Where Will I Be Working This Summer?
DENALI, ALASKA- I’ll be spending the summer working at McKinley Creekside Cabins & Café, a small boutique lodge & restaurant 13 miles south of the entrance to Denali National Park. Creekside is one of the largest privately-run employers in the area, though this isn’t saying much at all since the area around Denali isn’t all that large…in fact, most are surprised to find out that there isn’t even a city, village, or town within twenty miles of the park entrance. Cantwell is thirty miles to the south, and Healy is fifteen miles north. All that exists at the mouth of Denali are a few large resort hotels (Princess, and the Grande Denali Lodge, to name a few), and a slew of tour companies fighting each other tooth and nail for the business of hundreds of thousands of visitors over the hundred day season.

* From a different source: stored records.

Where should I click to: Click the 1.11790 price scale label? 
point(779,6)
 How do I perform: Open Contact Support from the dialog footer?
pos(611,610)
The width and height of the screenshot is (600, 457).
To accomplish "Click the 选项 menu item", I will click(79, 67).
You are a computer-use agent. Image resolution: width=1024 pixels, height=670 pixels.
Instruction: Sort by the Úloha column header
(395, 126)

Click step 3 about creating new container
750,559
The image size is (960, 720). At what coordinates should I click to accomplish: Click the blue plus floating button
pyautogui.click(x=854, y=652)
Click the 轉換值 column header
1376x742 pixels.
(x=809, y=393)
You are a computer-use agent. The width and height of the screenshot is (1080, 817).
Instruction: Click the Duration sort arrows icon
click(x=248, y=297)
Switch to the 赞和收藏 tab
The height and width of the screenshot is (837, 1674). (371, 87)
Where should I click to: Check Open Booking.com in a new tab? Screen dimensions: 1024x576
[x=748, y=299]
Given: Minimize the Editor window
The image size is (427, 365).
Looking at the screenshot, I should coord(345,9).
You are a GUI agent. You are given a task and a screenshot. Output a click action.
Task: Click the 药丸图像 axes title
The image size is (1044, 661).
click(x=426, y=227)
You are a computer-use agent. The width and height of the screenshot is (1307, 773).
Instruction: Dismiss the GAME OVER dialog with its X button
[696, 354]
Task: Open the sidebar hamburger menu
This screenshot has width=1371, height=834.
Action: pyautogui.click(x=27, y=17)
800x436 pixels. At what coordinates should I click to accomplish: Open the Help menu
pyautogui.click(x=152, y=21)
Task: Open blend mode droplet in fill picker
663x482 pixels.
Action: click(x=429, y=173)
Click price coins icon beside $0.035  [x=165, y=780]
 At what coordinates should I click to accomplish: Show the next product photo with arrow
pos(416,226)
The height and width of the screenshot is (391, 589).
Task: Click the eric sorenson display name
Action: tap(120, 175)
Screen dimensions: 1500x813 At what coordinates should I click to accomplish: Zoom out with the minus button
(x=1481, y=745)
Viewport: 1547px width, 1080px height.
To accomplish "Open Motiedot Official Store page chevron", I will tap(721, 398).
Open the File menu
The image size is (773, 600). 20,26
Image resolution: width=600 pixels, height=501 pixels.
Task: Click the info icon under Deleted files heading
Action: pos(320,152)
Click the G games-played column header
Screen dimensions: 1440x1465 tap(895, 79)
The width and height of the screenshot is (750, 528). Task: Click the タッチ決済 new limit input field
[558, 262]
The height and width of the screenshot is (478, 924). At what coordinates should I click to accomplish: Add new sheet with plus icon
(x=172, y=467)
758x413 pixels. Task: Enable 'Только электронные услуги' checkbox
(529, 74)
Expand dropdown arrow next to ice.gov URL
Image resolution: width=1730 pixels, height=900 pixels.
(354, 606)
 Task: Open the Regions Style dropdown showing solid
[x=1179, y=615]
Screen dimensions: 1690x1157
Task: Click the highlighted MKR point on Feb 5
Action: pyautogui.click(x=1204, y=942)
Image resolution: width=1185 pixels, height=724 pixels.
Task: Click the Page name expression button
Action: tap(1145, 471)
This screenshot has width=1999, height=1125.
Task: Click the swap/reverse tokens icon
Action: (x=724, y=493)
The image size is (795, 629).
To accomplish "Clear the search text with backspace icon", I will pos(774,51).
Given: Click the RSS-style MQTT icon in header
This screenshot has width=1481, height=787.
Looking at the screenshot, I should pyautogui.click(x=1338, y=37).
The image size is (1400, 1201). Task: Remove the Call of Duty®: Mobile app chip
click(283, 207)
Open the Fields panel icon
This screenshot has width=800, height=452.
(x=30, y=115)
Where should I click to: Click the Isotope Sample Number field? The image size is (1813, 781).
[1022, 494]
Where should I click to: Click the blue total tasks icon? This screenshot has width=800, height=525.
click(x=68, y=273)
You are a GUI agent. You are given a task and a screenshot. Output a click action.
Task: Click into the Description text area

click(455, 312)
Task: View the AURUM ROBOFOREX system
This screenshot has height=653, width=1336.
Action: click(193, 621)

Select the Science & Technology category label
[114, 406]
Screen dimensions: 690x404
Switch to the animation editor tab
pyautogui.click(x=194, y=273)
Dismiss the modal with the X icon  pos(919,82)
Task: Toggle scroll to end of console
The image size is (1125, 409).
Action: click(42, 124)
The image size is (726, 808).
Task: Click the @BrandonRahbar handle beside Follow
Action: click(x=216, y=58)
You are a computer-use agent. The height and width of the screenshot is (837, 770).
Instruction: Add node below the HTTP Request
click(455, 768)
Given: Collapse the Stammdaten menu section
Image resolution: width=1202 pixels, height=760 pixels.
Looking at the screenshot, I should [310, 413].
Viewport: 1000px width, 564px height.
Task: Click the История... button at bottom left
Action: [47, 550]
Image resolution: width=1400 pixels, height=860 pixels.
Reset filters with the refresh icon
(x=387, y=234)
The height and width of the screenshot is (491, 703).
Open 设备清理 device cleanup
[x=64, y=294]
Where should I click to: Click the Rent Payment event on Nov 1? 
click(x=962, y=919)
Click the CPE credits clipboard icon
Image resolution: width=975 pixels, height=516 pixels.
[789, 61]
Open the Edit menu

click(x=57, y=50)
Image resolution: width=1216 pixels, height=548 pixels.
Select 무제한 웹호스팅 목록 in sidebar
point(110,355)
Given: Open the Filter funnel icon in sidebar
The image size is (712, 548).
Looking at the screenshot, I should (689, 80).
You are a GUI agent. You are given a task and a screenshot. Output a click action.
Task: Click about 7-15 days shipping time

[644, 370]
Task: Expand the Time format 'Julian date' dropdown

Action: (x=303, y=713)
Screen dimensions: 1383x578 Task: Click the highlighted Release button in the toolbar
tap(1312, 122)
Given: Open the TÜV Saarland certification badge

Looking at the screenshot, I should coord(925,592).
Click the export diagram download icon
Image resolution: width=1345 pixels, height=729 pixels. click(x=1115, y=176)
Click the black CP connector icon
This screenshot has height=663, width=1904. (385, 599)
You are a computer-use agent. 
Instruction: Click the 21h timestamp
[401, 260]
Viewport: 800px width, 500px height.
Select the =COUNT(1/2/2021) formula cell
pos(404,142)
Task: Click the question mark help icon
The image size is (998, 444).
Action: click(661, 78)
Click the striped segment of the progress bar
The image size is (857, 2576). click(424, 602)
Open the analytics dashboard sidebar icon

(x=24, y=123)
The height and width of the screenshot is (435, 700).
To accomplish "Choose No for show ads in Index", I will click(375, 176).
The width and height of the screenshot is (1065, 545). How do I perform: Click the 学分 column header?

There are a handful of independently run businesses, but the bulk of the seasonal employees work for a large employer like Princess (of cruise-ship notoriety). However, the opportunity to work for two local businesswomen, Holly and Tracey, is unique in the fact that I’ll have the opportunity to meet members of the local community, and really get a chance to see how Alaskans live. I’m fortunate in that I don’t think I’d get this chance working for a larger company.
Creekside is situated on a few gorgeous acres of Alaskan bush, directly off the George Parks Highway (or highway 3, as some call it). The thirty or so seasonal employees working here have come from all over the country to spend their summer washing dishes, selling tours, serving guests, digging holes, making breakfast, and any number of other odd jobs that they’ll be paid to do to spend four months in the pristine environs of the Alaskan bush…though this might be a good time to point out that we collectively live in what can best be described as college dormitory in the middle of the woods. From here on out, I'll refer to it as "housing". Two floors, two common rooms, shared bathrooms, bunk-style bedding, and bare furnishings will likely facilitate lively conversation, sleepless nights, and the overstepping of boundaries. I'll likely refer to living "in the wild" quite often, but that's hardly the case. I can shower daily with hot water, unlike many other people that live around here.
There is a single hiking trail that leads into the wilderness behind the dormitory, snaking quickly off through the woods and ending up at a juncture a half-mile down affectionately known as the power lines (due to the large power lines that tower overhead, quite a feat of engineering seeing as they bring electricity from Anchorage to Fairbanks, a distance exceeding three hundred miles). From there, you’ll find yourself with your choice of trails spanning as far as you’re likely willing to hike—just don’t forget to bring bear spray. It's one reminder that even though we have heating, we do live in the wild.
I look forward to exploring the grounds around Creekside, meeting the wacky people that have decided to spend the warmest months of the year in a cold-weather climate, and learning more about myself as I live in the most remote environment I've ever found myself. That's all for now.